EXERCISE PROMPT:
Begin with the first line of the entries below and reproduce each line exactly, ending with the line that holds "Click the 帖子标题".

=== Begin Enclosure ===

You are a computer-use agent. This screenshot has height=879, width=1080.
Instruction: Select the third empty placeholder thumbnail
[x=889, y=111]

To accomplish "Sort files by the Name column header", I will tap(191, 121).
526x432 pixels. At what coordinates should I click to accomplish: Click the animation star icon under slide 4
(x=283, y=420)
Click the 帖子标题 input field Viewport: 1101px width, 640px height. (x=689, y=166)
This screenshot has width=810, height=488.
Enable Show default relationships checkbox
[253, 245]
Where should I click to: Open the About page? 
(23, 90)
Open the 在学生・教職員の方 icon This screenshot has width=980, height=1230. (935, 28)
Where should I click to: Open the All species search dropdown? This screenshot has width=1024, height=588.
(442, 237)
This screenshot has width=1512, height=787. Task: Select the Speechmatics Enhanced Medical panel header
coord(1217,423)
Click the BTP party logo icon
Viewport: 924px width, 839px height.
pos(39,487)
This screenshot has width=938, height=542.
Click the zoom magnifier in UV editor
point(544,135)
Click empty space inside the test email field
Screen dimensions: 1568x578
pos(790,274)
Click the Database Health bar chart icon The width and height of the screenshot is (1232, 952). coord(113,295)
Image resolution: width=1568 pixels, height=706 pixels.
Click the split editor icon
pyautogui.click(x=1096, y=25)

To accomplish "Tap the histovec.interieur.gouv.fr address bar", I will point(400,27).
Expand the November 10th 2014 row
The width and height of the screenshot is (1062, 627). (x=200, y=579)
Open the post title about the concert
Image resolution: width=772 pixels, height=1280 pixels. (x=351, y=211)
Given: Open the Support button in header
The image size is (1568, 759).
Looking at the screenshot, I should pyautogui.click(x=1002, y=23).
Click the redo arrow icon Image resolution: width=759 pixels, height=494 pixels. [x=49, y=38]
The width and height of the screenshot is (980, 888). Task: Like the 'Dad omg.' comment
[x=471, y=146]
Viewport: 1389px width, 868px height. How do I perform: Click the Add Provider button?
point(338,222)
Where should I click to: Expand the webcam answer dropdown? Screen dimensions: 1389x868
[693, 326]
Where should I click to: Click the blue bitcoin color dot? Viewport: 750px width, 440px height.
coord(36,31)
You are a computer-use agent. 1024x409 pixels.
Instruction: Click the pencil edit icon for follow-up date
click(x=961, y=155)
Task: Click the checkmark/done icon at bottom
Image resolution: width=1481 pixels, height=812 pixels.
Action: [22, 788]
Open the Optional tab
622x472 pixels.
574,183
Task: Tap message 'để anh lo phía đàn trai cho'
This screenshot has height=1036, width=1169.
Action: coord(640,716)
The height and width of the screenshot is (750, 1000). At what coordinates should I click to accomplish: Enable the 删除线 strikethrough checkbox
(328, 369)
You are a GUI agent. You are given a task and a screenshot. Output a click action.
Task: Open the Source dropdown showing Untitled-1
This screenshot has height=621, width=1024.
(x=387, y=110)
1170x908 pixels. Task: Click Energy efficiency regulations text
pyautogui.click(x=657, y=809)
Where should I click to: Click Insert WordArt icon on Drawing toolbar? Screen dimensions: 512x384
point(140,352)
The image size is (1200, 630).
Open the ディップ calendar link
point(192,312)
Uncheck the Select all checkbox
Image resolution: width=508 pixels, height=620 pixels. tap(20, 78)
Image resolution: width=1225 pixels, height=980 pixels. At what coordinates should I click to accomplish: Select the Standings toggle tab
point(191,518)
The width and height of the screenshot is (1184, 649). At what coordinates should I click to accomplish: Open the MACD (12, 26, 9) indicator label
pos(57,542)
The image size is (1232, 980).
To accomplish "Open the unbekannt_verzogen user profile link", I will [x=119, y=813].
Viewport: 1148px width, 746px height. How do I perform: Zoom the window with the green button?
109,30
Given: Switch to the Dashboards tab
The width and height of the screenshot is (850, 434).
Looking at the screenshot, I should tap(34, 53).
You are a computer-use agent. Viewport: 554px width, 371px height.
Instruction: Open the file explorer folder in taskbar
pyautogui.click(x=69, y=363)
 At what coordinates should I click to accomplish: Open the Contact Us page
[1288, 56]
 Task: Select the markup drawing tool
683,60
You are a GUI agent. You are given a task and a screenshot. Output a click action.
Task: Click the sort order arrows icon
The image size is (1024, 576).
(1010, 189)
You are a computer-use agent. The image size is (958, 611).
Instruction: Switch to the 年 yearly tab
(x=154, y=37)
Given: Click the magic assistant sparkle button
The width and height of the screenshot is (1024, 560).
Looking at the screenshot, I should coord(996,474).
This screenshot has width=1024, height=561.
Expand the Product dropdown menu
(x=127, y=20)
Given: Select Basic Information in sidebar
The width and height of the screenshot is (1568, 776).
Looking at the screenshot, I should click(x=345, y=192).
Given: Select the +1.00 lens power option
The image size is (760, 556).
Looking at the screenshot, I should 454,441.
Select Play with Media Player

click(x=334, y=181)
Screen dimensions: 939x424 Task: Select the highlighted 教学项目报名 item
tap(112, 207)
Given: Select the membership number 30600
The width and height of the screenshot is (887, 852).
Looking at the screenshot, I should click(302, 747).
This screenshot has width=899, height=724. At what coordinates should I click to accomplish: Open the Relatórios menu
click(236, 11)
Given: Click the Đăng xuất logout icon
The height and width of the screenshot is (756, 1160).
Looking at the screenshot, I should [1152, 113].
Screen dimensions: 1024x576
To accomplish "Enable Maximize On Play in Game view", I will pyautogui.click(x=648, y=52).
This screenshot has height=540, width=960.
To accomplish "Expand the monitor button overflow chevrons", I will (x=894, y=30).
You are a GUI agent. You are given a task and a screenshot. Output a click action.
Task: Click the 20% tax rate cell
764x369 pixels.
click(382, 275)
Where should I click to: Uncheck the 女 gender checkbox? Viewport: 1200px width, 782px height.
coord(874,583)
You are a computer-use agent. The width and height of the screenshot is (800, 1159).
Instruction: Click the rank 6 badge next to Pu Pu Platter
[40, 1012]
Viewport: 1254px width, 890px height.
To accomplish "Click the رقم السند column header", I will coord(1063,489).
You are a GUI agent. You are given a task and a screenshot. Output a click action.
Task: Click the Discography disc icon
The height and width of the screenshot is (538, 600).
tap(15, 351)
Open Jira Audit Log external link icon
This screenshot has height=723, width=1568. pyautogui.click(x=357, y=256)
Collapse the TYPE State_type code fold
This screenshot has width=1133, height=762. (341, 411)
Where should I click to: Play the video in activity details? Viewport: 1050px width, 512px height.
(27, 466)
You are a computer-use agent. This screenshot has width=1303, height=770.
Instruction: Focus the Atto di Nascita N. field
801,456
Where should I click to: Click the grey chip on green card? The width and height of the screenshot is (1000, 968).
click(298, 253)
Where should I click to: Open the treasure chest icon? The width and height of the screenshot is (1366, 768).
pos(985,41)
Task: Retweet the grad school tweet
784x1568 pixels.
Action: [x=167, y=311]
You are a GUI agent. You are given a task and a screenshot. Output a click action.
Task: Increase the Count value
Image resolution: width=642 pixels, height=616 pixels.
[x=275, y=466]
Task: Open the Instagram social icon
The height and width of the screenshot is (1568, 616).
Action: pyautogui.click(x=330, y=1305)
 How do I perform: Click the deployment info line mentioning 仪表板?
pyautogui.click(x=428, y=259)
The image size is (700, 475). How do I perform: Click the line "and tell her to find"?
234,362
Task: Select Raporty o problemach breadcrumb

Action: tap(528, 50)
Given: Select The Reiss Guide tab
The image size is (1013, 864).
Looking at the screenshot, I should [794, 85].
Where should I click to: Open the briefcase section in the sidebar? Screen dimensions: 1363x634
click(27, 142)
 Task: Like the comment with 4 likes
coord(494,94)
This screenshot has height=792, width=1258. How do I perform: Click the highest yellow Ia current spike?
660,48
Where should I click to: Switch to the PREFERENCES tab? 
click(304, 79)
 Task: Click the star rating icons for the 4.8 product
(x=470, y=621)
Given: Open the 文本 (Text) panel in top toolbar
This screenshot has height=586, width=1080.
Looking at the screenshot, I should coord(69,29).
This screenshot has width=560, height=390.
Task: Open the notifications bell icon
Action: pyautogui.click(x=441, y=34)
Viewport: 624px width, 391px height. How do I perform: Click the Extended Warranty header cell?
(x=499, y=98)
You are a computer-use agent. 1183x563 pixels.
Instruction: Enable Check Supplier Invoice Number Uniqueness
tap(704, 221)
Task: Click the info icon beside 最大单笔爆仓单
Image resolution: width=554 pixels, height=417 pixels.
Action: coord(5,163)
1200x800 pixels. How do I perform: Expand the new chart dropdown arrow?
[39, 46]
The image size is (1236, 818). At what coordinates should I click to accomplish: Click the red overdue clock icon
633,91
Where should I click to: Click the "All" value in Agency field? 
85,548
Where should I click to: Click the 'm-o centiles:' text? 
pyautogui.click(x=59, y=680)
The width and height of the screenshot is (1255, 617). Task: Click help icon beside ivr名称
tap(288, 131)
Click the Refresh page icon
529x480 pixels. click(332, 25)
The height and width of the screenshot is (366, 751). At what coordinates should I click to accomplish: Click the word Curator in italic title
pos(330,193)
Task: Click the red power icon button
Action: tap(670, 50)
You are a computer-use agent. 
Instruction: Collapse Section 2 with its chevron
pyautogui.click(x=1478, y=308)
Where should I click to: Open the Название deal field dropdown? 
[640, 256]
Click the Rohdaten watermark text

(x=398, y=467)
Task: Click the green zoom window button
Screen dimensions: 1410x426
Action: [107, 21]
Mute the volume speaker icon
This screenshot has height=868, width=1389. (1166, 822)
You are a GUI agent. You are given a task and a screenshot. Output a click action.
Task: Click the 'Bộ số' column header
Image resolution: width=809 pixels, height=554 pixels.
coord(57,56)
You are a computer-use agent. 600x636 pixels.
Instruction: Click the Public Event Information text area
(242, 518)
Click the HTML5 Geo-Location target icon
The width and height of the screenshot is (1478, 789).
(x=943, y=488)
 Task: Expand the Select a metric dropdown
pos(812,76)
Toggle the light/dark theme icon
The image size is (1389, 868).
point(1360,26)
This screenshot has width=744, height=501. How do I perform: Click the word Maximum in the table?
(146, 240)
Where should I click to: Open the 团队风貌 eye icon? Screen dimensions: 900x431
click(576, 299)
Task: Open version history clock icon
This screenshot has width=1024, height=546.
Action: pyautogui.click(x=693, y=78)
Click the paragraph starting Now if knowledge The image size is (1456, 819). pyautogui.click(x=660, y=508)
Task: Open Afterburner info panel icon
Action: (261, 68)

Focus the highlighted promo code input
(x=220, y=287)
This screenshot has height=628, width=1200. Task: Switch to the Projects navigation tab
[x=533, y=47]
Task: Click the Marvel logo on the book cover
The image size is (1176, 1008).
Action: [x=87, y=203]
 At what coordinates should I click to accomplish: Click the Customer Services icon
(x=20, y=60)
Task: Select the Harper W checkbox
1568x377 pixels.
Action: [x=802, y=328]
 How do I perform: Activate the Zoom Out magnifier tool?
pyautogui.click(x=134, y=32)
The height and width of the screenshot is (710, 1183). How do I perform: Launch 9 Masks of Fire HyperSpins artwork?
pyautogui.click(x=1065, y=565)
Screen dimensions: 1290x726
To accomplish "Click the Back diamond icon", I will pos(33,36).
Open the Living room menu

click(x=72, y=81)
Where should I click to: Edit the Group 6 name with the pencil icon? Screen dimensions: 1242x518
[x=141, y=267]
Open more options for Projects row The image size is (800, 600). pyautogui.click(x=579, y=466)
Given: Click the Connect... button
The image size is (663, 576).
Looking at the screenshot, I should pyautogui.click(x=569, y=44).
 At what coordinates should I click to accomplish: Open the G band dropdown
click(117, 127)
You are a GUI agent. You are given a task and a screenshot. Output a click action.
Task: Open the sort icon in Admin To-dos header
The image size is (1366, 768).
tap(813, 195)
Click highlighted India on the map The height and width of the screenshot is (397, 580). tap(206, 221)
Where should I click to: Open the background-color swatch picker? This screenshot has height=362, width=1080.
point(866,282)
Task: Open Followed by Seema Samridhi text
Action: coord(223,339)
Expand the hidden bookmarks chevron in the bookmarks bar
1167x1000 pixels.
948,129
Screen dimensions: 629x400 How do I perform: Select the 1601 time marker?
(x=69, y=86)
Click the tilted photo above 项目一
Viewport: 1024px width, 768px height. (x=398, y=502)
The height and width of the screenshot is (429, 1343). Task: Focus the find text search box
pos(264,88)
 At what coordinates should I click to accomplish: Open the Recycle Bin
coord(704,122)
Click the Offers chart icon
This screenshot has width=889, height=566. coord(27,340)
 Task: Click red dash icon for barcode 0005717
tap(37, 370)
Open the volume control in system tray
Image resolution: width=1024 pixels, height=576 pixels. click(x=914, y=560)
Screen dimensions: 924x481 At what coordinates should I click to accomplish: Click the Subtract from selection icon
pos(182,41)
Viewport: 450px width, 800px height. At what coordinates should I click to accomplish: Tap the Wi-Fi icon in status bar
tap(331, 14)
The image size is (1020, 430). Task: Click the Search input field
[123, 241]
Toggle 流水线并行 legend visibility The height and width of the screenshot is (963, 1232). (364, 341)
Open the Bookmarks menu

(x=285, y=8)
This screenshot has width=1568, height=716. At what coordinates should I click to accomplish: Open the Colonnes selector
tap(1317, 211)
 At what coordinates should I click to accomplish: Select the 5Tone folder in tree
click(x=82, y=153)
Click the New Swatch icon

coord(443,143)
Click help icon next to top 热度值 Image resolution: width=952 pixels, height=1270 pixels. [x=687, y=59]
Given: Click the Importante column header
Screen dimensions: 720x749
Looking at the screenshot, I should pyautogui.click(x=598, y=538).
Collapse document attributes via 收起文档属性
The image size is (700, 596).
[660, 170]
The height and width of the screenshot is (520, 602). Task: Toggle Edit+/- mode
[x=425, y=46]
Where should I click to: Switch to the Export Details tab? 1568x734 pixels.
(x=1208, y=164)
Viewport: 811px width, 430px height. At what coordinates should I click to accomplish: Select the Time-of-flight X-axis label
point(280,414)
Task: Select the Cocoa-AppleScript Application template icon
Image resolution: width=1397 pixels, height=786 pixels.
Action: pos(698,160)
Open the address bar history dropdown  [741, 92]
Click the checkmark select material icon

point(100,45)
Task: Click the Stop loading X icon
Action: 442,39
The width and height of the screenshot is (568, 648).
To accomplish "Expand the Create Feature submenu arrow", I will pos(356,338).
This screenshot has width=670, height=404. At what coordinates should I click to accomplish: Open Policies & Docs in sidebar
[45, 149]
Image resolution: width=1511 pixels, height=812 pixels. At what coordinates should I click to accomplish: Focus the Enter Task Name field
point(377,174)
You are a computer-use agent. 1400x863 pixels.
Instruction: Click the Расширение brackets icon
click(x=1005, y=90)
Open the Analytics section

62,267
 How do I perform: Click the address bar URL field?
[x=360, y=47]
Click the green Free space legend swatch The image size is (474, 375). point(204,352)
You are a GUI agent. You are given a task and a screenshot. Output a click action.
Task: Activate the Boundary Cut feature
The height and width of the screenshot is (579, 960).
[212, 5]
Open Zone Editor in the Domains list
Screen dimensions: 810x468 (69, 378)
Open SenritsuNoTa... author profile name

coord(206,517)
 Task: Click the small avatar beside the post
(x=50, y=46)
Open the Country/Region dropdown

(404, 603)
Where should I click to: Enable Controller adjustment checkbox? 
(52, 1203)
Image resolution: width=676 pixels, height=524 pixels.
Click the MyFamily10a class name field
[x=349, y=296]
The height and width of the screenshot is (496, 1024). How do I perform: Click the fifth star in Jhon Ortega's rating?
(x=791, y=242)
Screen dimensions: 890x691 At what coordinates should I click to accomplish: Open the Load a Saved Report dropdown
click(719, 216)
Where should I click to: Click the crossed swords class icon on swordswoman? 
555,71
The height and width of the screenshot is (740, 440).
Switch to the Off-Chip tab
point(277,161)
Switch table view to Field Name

=== End Enclosure ===

REPLY TO THE TASK:
You are a computer-use agent. This screenshot has height=879, width=1080.
Instruction: Select the third empty placeholder thumbnail
[x=889, y=111]

To accomplish "Sort files by the Name column header", I will tap(191, 121).
526x432 pixels. At what coordinates should I click to accomplish: Click the animation star icon under slide 4
(x=283, y=420)
Click the 帖子标题 input field Viewport: 1101px width, 640px height. (x=689, y=166)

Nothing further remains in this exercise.